By guest blogger Nora Fleming
Panelists from the White House, U.S. Department of Education, and nonprofit and private sector organizations, including the Gates Foundation, gathered Friday in Washington to talk about how the U.S. can use technology more effectively to improve schools and become more globally competitive.
The meeting, titled "Leveraging Technology to Reclaim American Educational Leadership," was hosted by The Brookings Institution, a Washington-based nonprofit focused on public policy research.
Many of Friday's speakers echoed similar points about how technology in education can individualize learning, decrease costs for school districts, increase accessibility of information, and bridge the achievement gap. But they offered different viewpoints on the quickest and most efficient ways to implement technology and create new academic standards and curriculum for 21st century learners.
Unfortunately, the U.S. might be spending too much time weighing strategies for best practices instead of taking immediate action, said James Shelton, assistant deputy secretary for innovation and improvement at the U.S. Department of Education.
"The time we think we actually have, we don't," Shelton said. "The reality is that while we are standing still, not only are other countries passing us by, but they are increasingly improving on the trajectory and the pace that they are making that improvement."
Not only is the U.S. slow to adapt to a 21st century education model, the investment in education technologies has also been exceptionally low, a White House official said.

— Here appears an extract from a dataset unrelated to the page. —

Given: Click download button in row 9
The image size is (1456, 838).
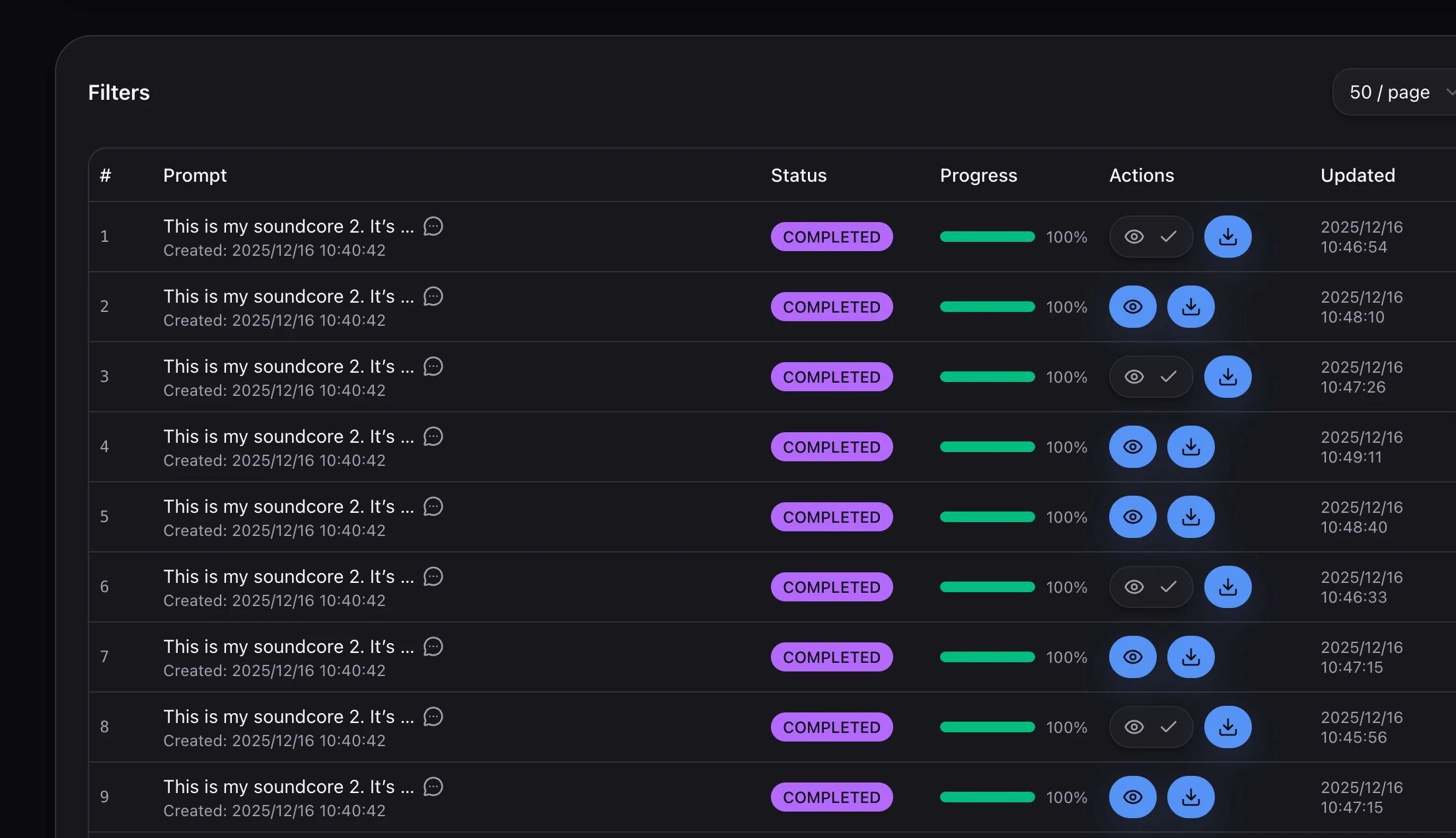Looking at the screenshot, I should 1190,797.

A solution for how to increase investment in education may come by following strategies pursued in global healthcare, Tom Kalil, White House deputy director for science and technology policy suggested. Kalil discussed how large pharmaceutical companies had been inclined to put money behind creating drugs curbing male pattern baldness more than vaccines for poor people until several countries pledged an "advanced market commitment," or a promise to purchase a product not yet on the market, if those companies agreed to develop such vaccines in a given time period.
"If we can do that in global health, why not in education?" Kalil asked.
But the barriers may not just be making investment in education more attractive and lucrative, some experts said. Terry Moe, a Stanford University professor and Hoover Institution fellow, argued that sometimes teachers unions and other government interests get in the way of technological advancement when they see technology as a substitution for labor, or more specifically, their jobs.
Karen Cator, the director of the U.S. Department of Education's office of education technology, disagreed. She said she found most teachers were embracing the power of educational technology because it helped them incorporate more personalization and creativity in the classroom.
"It's not true that it's a technology vs. teachers or an us vs. them issue," she said.